As a first attempt, we might try to fill in the program as follows:

(define (shared-files? adir) 
  (local [;accum1 : list of files seen so far
	  (define (shared-accum a-dir accum1)
	    (or (overlap? (dir-files a-dir) accum1)
		(share/list-accum (dir-dirs a-dir)
				  (append (dir-files a-dir) accum1))))
	  ; accum2 : list of files seen so far
	  (define (share/list-accum alod accum2)
	    (cond [(empty? alod) false]
		  [else
		   (or (shared-accum (first alod) accum2)
		       (share/list-accum (rest alod)
					 (append (dir-files (first alod))
						 accum2)))]))]
	 (shared-accum adir empty)))

However, this doesn't work, as evidenced by the following test case.
What happens is that when we traverse (first alod) in
share/list-accum, we don't accumulate the files seen in the whole
(first alod) tree on the recursive call; we only accumulate the files
in the individual directory (first alod).  Therefore this program
fails to work.

(define d2 (make-dir 'Home empty
		     (list (make-dir 'Papers empty
				     (list (make-dir 'Fall99 (list 'p1 'p4) empty)))
			   (make-dir 'Courses empty
				     (list (make-dir 'Huma101 (list 'p1) empty)
					   (make-dir 'Comp210 (list 'p2) empty))))))
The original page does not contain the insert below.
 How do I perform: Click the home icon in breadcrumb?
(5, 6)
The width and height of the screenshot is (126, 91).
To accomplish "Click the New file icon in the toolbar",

What's the solution?  To write this program fully in
accumulator-style, we need to accumulate both the files we've seen AND
the directories remaining to process.  This way, we can accumulate
files while processing one subdirectory, then pass those along to the
next subdirectory.  We therefore need a program with two accumulators,
as shown below.

(define (shared-files? adir)
  (local [;accum-f1 : list of files seen so far
	  ;accum-t1 : list of trees left to process
	  (define (shared-accum a-dir accum-f1 accum-t1)
	    (or (overlap? (dir-files a-dir) accum-f1)
		(share/list-accum (dir-dirs a-dir)
				  (append (dir-files a-dir) accum-f1)
				  accum-t1)))
	  ;accum-f2 : list of files seen so far
	  ;accum-t2 : list of trees left to process
	  (define (share/list-accum alod accum-f2 accum-t2)
	    (cond [(empty? alod)
		   (cond [(empty? accum-t2) false]
			 [else (shared-accum (first accum-t2)
					     accum-f2
					     (rest accum-t2))])]
		  [else
		   (shared-accum (first alod) accum-f2
				 (append accum-t2 (rest alod)))]))]
   (shared-accum adir empty empty)))

Certainly, you could write this program without using accumulators
(this is a good practice problem for structural recursion on trees if
you need the practice).  We showed you this version as a challenge,
and to demonstrate that working with accumulators isn't always as easy
as what we've seen in class all week.